I am trying to monitor a log file for changes. My code is working, and does everything it should. However, as I want this to run as a windows service and be constantly monitoring I'm not sure of the proper way to set it into a waiting state. Here is what it's doing at the moment.
public static void Main()
{
log_watcher = new FileSystemWatcher();
log_watcher.Path = Path.GetDirectoryName(pathToFile);
log_watcher.Filter = recent_file.Name;
log_watcher.NotifyFilter = NotifyFilters.LastWrite;
log_watcher.Changed += new FileSystemEventHandler(OnChanged);
log_watcher.EnableRaisingEvents = true;
//do rest of stuff OnChanged
while (true)
{
}
}
And then just a simple:
public static void OnChanged(object sender, FileSystemEventArgs e)
{
Console.WriteLine("File has changed");
}
What would be a better way in a windows service to do this?

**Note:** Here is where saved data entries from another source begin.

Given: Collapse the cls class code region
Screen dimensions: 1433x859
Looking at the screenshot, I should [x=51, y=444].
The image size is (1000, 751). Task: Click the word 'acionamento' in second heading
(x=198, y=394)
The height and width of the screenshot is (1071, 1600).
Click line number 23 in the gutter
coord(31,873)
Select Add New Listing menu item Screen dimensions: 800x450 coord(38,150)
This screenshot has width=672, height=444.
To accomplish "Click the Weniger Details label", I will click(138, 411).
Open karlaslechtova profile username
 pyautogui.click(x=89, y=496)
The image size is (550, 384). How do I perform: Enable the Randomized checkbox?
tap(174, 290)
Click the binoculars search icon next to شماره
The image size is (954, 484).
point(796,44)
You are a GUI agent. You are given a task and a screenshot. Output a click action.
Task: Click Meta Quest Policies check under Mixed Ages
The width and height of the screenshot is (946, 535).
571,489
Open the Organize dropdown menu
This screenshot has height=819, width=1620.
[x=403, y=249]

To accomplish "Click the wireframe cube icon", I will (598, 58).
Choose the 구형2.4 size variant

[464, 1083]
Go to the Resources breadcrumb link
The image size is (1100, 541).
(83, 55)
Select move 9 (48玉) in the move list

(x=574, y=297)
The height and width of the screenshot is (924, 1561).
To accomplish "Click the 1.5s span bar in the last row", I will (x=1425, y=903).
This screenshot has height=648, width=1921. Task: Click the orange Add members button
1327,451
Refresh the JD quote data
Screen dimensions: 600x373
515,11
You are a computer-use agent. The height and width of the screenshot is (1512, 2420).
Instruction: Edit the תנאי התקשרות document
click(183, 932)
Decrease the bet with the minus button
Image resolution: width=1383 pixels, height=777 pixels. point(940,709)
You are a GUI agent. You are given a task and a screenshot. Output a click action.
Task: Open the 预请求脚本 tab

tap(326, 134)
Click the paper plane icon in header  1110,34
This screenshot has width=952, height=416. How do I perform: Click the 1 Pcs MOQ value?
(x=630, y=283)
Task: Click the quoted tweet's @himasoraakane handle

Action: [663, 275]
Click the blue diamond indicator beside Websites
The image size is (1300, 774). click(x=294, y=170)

You can start a message pump using Application.Run() from WinForms.
using System.Windows.Forms;
// The class that handles the creation of the application windows
class MyApplicationContext : ApplicationContext {
private MyApplicationContext() {
// Handle the ApplicationExit event to know when the application is exiting.
Application.ApplicationExit += new EventHandler(this.OnApplicationExit);
log_watcher = new FileSystemWatcher();
log_watcher.Path = Path.GetDirectoryName(pathToFile);
log_watcher.Filter = recent_file.Name;
log_watcher.NotifyFilter = NotifyFilters.LastWrite;
log_watcher.Changed += new FileSystemEventHandler(OnChanged);
log_watcher.EnableRaisingEvents = true;
}
public static void OnChanged(object sender, FileSystemEventArgs e) {
Console.WriteLine("File has changed");
}
private void OnApplicationExit(object sender, EventArgs e) {
Console.WriteLine("File monitor exited.");
}
[STAThread]
static void Main(string[] args) {
// Create the MyApplicationContext, that derives from ApplicationContext,
// that manages when the application should exit.
MyApplicationContext context = new MyApplicationContext();
// Run the application with the specific context. It will exit when
// all forms are closed.
Application.Run(context);
}
}
See Run(ApplicationContext) on learn.microsoft.com.